- **Exercise requirements**:
Take each line of the listing that has the string "agent" and report it.

★ ★ ★

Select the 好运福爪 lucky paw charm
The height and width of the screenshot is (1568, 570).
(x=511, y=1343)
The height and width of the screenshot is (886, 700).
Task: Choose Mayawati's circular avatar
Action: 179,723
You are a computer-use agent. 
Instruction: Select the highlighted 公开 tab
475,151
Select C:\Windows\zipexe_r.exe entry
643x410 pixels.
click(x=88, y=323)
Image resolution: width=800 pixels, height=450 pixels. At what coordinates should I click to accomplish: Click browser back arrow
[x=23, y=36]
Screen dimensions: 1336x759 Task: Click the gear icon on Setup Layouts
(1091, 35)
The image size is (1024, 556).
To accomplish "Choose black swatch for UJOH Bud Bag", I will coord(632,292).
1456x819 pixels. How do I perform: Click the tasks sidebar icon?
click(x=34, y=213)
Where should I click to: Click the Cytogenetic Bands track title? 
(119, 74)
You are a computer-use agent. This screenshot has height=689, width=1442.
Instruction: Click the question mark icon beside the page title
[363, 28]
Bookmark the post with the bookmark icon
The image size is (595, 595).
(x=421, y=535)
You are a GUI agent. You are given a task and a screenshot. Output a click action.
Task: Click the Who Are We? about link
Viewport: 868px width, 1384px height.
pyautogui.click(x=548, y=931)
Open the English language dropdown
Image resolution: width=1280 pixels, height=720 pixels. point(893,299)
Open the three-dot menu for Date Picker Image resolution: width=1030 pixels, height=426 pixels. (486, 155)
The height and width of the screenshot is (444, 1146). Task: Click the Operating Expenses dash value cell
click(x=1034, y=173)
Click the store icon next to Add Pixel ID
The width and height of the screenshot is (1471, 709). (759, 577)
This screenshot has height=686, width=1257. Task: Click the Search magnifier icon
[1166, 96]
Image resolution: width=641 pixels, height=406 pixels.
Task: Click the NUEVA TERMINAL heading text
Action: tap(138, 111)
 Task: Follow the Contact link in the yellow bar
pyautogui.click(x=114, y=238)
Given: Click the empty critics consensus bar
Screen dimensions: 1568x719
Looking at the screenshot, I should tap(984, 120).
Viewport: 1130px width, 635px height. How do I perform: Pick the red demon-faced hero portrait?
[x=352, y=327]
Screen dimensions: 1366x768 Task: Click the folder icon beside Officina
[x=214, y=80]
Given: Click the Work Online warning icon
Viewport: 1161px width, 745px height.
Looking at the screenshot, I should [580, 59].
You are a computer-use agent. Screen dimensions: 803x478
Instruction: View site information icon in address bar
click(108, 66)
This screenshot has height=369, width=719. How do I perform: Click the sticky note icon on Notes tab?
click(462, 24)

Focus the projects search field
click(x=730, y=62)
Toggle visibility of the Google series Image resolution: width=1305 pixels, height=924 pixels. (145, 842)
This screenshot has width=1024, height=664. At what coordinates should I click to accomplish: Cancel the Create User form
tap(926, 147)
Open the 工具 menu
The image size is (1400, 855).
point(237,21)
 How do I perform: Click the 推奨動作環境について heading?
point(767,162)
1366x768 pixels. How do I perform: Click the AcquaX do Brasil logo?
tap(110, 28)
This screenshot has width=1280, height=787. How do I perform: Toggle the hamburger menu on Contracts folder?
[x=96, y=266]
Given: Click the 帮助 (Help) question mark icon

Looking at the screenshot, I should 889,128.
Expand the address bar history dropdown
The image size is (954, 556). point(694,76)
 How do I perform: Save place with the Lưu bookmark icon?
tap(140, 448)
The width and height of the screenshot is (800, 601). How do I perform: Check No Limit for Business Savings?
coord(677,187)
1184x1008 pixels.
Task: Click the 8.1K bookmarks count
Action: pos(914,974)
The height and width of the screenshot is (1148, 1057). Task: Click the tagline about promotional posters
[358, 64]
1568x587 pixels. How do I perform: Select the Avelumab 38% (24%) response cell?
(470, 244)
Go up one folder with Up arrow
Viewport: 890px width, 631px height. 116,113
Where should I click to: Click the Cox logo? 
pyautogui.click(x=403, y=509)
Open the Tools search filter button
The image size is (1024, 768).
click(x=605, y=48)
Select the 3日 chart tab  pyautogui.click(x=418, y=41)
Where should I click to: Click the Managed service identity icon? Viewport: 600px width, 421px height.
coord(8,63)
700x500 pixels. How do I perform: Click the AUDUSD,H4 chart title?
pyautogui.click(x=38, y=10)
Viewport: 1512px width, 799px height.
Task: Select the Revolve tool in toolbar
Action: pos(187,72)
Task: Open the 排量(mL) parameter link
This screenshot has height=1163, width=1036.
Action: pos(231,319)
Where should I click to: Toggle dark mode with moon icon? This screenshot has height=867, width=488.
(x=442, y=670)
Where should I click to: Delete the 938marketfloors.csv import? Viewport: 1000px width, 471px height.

★ ★ ★

- **Answer to this task**:
You are a computer-use agent. 
You are a computer-use agent. This screenshot has height=689, width=1442.
You are a GUI agent. You are given a task and a screenshot. Output a click action.
You are a computer-use agent. Screen dimensions: 803x478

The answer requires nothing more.